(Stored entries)

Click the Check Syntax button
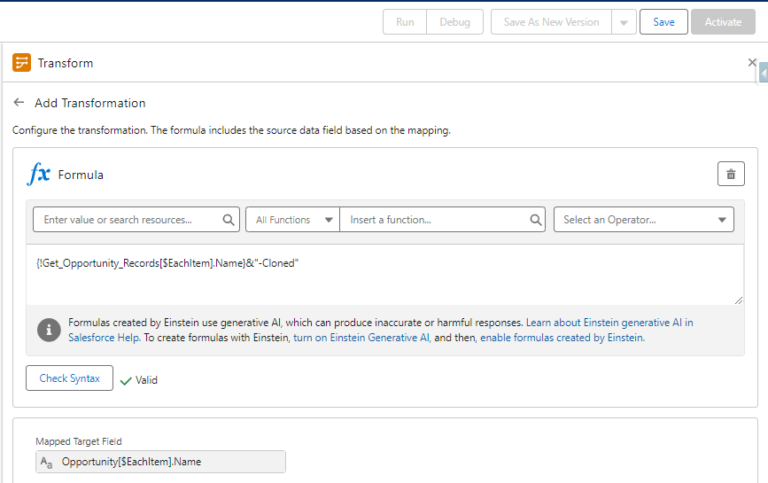The image size is (768, 483). [69, 379]
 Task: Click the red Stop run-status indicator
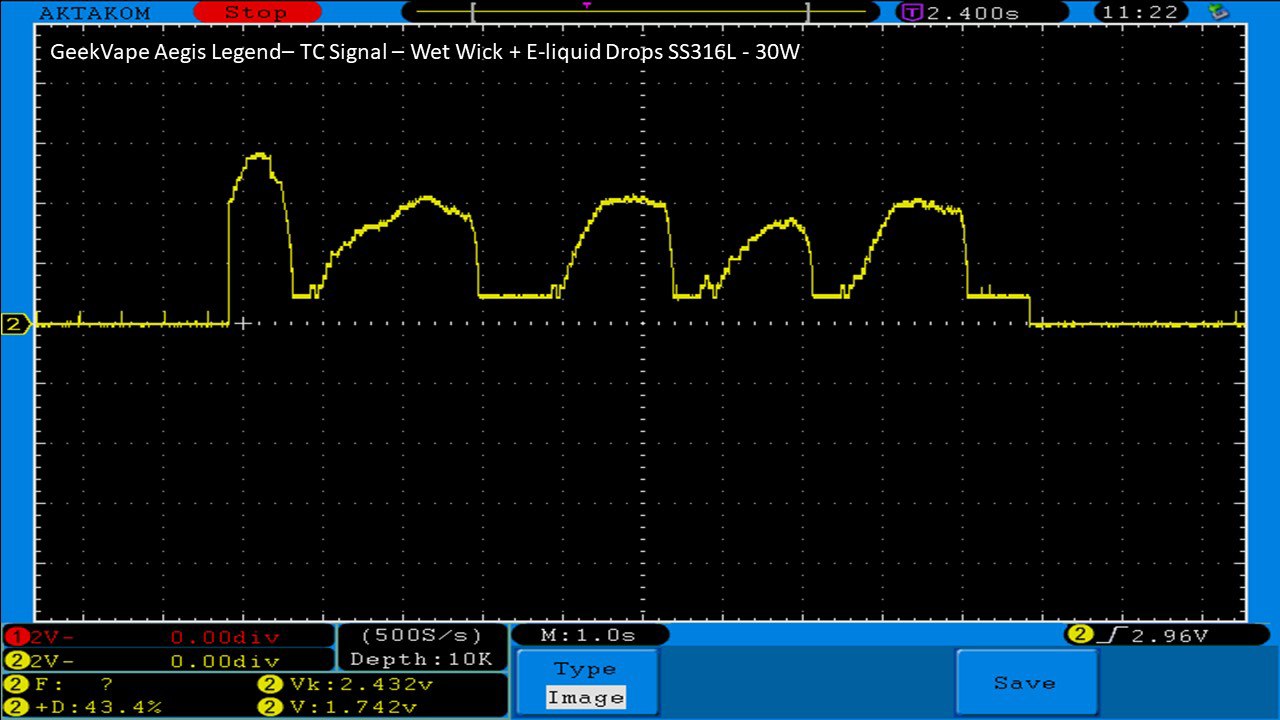(x=255, y=13)

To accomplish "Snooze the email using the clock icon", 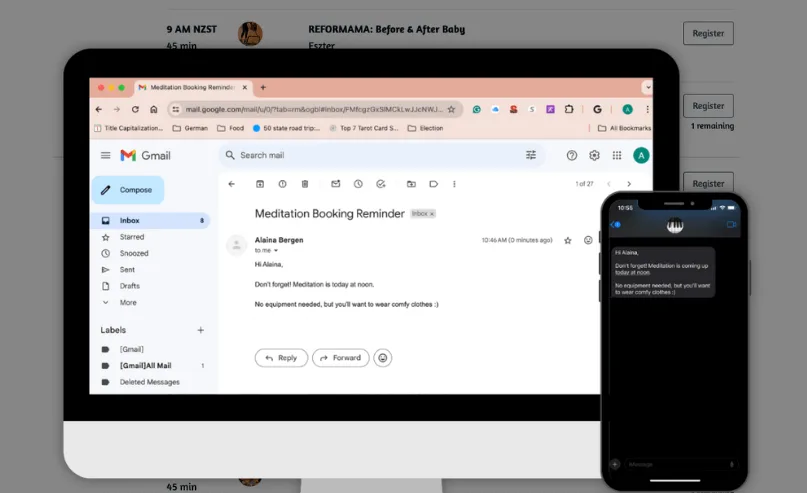I will [x=358, y=184].
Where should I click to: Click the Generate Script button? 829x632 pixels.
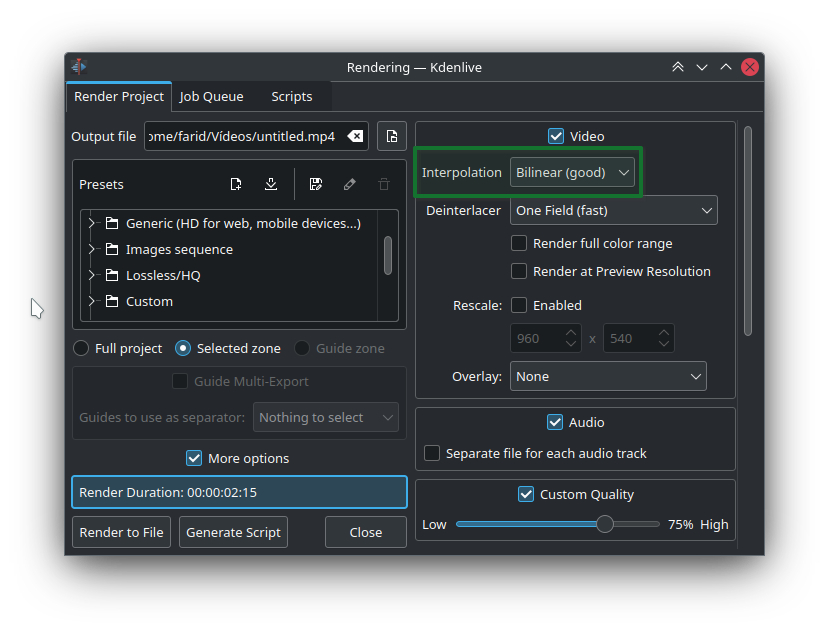pos(234,532)
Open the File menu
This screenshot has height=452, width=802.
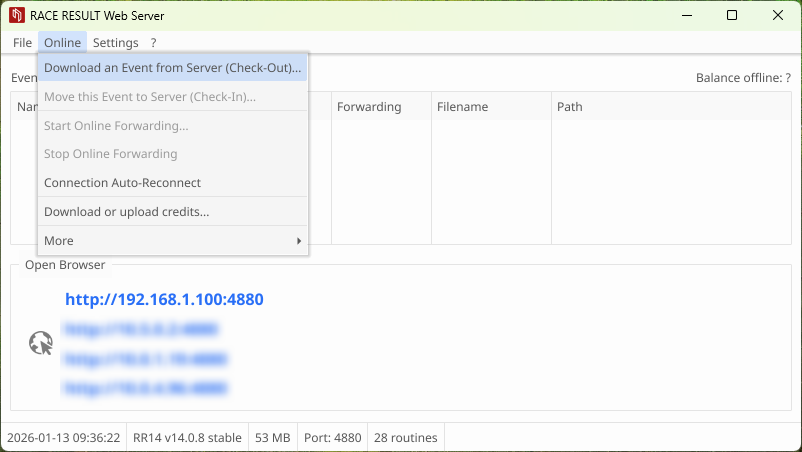coord(22,43)
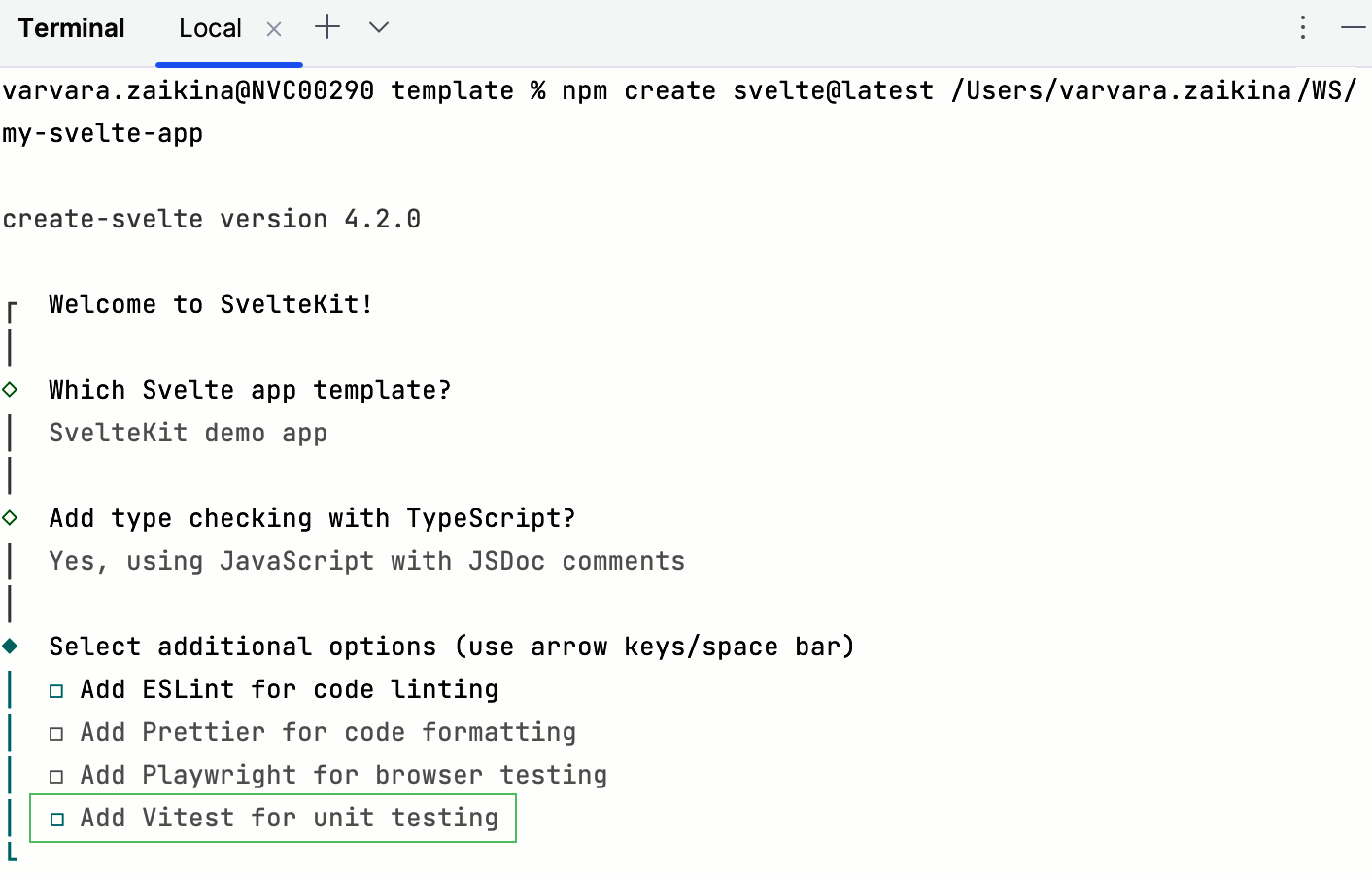The image size is (1372, 875).
Task: Check the ESLint option checkbox
Action: [x=56, y=691]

Exercise instructions: Turn everything from the line containing "Open the File menu" down to the end of the entries into a JSON list of strings, one string per line, with blank lines dropped. Leave the pictures out.

Task result:
[
  "Open the File menu",
  "This screenshot has height=452, width=802.",
  "coord(22,43)",
  "The image size is (1372, 875).",
  "Task: Check the ESLint option checkbox",
  "Action: [x=56, y=691]"
]